■ Goal of the exercise: In the records below, find each line that holds "Redeb" and return it.

■ Exercise data:
========================
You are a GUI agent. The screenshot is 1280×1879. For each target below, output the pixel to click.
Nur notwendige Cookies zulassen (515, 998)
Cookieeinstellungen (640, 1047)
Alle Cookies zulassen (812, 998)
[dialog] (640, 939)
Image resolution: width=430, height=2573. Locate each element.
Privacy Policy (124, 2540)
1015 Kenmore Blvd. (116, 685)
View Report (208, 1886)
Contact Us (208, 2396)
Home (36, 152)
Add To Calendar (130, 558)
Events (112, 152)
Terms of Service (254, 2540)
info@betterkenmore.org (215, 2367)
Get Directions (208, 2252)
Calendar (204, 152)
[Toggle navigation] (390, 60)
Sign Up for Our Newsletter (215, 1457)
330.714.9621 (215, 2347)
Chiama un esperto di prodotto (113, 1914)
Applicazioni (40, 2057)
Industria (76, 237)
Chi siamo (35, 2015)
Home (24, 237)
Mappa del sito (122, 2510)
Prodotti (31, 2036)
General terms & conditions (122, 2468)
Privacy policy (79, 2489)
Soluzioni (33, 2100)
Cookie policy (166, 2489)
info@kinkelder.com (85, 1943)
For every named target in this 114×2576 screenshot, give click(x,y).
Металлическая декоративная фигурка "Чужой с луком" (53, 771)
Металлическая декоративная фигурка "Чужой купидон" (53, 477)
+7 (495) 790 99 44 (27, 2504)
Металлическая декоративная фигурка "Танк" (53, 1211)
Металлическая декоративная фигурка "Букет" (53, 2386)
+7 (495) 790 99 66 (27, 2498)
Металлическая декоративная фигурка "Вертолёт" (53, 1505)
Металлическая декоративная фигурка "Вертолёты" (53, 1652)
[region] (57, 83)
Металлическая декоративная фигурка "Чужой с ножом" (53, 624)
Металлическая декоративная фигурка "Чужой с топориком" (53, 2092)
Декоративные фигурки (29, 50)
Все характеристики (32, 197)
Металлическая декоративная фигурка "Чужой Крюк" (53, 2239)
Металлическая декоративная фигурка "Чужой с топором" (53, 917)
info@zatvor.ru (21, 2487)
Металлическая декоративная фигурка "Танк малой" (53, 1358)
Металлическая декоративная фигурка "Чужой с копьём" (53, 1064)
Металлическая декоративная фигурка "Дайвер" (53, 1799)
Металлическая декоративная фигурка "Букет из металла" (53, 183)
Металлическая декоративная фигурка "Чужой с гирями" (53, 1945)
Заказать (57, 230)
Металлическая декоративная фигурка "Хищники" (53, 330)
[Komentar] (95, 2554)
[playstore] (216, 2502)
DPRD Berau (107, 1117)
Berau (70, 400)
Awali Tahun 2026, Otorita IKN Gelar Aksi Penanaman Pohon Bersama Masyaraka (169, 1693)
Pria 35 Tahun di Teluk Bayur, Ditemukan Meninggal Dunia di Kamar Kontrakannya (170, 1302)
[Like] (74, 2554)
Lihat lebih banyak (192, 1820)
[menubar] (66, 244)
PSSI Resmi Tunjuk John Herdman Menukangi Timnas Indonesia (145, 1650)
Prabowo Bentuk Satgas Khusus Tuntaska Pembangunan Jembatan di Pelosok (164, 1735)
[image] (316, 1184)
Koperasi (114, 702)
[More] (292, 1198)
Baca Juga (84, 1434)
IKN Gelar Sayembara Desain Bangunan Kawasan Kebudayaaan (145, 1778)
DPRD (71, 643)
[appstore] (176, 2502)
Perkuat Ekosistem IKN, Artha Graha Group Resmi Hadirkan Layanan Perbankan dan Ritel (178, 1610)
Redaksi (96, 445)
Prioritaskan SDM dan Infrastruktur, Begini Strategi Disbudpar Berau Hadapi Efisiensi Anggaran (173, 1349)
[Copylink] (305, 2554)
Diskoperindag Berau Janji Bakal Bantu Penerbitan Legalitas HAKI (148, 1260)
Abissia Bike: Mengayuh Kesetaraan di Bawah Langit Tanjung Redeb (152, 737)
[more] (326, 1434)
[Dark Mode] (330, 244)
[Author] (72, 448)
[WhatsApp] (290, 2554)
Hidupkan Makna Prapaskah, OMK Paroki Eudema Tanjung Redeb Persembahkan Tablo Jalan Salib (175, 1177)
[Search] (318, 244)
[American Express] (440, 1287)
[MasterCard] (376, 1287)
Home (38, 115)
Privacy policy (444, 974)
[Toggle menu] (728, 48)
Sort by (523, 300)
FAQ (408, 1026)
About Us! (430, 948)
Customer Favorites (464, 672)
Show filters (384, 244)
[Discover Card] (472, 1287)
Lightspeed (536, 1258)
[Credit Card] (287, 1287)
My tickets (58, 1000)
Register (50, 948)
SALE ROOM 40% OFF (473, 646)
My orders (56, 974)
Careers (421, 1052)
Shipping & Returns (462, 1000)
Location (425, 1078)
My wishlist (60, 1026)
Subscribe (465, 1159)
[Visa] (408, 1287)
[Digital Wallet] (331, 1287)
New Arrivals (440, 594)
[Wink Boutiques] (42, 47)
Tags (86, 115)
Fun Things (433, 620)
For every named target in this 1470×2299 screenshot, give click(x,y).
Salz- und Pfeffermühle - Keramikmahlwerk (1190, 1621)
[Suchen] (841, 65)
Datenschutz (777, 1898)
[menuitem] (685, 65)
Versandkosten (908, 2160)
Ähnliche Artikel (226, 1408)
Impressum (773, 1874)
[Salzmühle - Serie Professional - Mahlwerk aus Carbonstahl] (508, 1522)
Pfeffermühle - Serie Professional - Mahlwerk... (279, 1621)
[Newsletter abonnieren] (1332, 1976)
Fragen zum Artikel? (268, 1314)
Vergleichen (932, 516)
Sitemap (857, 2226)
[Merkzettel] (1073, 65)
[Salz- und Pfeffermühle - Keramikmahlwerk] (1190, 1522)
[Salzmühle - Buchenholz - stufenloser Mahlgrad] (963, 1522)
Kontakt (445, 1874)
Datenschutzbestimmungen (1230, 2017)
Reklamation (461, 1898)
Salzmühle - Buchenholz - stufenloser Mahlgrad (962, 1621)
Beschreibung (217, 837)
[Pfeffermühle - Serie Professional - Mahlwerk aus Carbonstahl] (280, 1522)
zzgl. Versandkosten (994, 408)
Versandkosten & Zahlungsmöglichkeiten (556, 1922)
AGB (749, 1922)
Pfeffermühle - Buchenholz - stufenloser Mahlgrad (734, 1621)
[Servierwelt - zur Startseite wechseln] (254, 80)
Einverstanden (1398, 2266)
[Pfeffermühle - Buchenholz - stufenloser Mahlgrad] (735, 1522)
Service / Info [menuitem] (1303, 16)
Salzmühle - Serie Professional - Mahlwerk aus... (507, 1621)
========================
■ Problem solution:
Abissia Bike: Mengayuh Kesetaraan di Bawah Langit Tanjung Redeb (152, 737)
Hidupkan Makna Prapaskah, OMK Paroki Eudema Tanjung Redeb Persembahkan Tablo Jalan Salib (175, 1177)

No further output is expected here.